Data entries:

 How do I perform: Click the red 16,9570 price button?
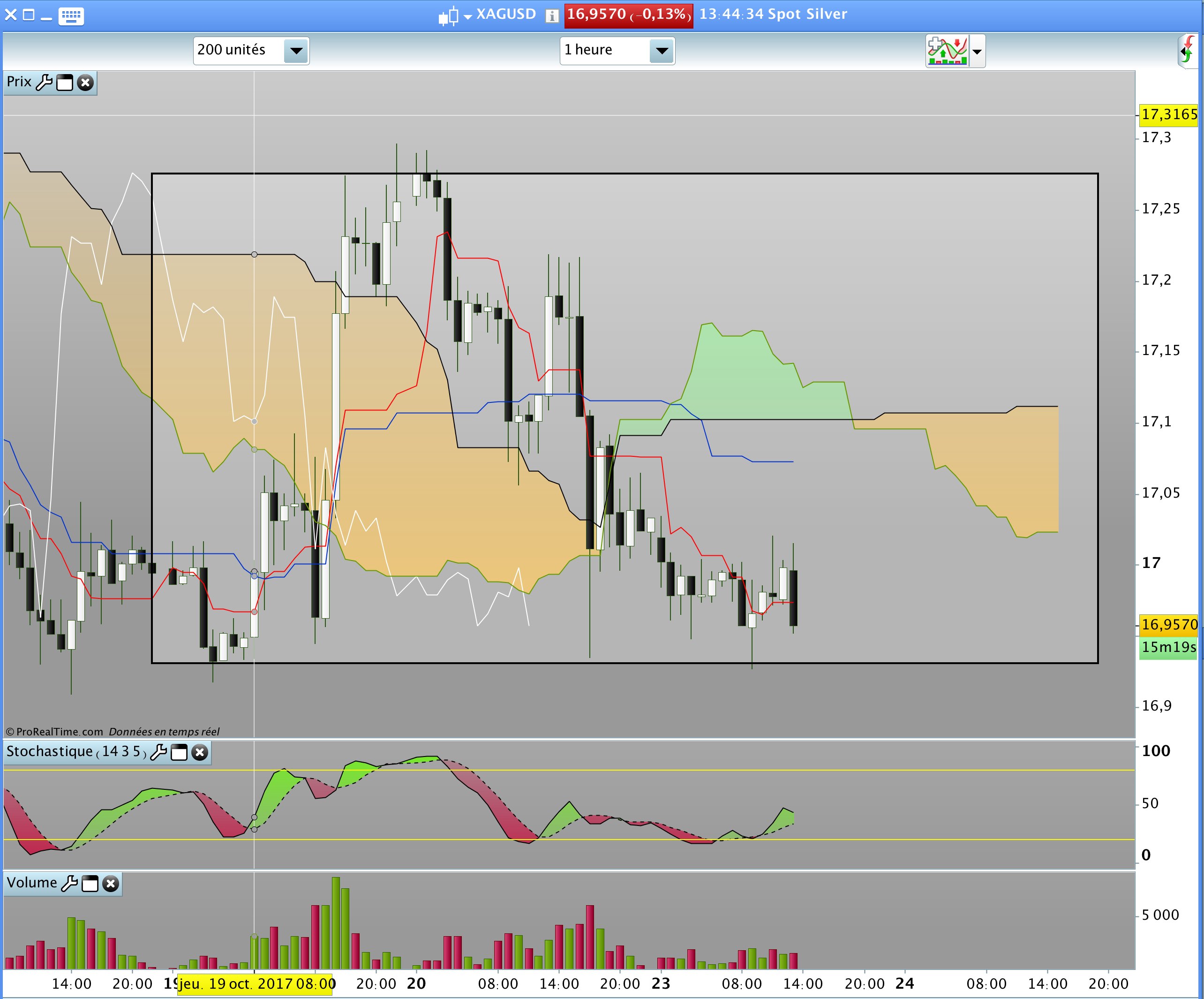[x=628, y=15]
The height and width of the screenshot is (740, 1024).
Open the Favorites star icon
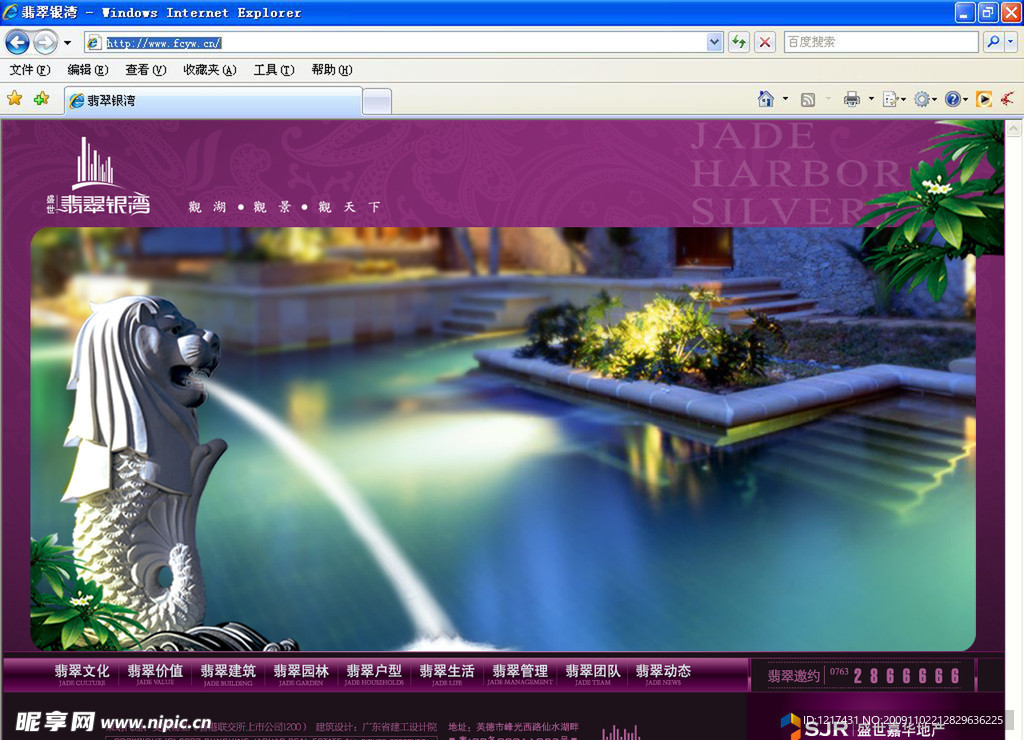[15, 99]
--
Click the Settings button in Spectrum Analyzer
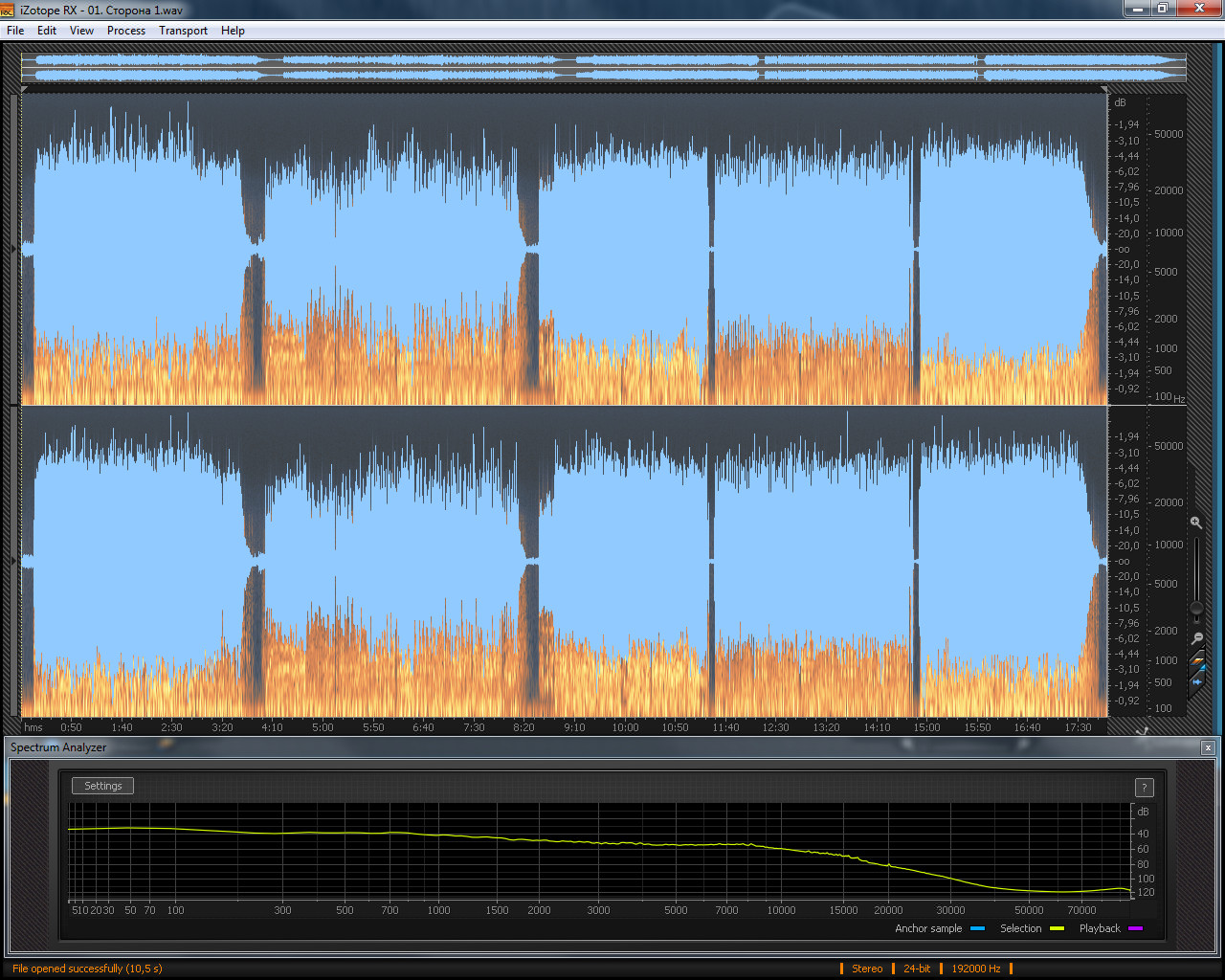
...
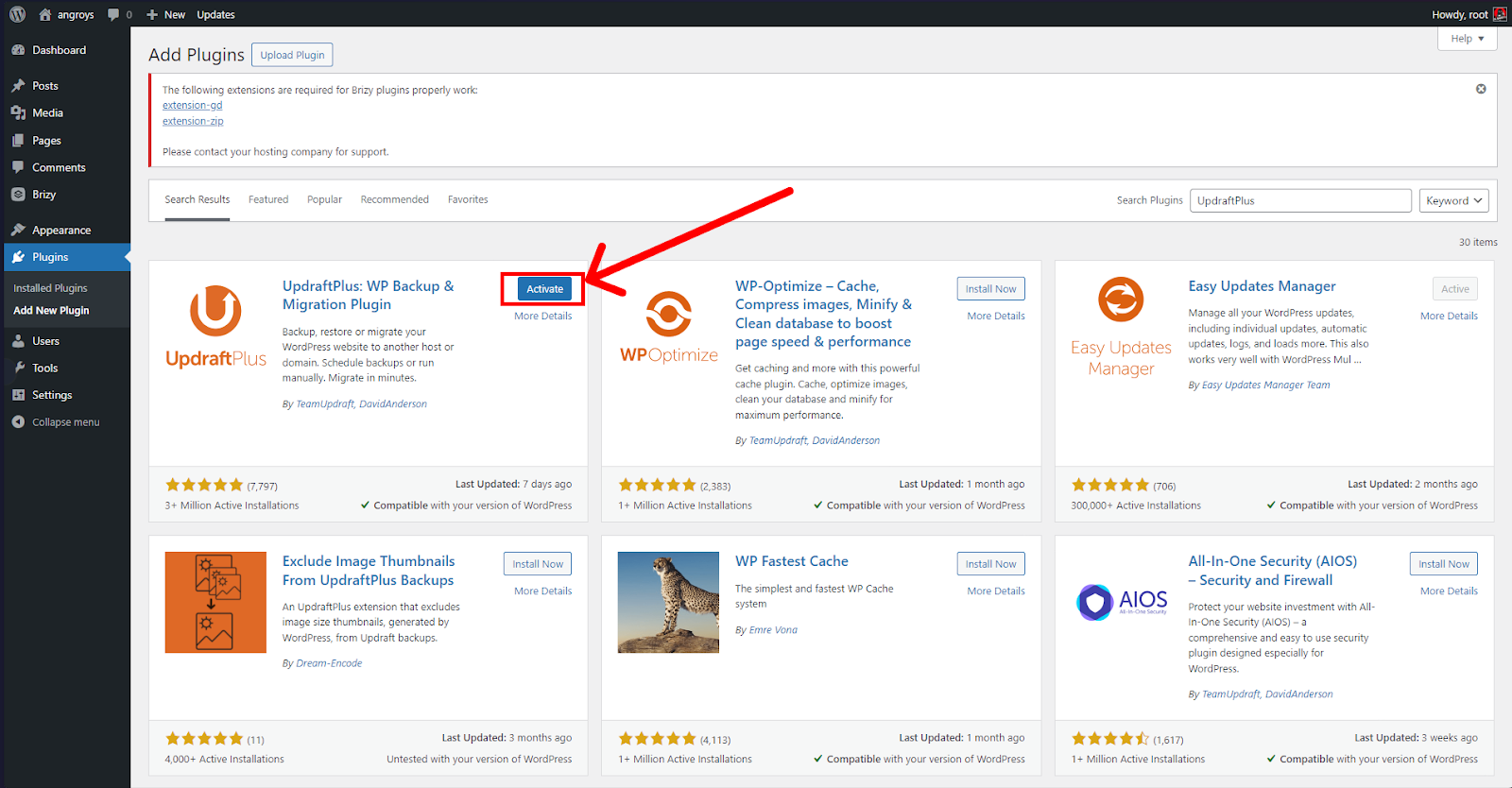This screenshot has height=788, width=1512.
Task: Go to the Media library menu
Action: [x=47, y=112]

Written problem: Update everything from the row containing "This screenshot has height=788, width=1512." down to the row containing "Action: [x=47, y=112]", changing "Media library" to "Photo library" and keeping all else the same. Leave the pictures out of your answer.

Worked solution:
This screenshot has height=788, width=1512.
Task: Go to the Photo library menu
Action: [x=47, y=112]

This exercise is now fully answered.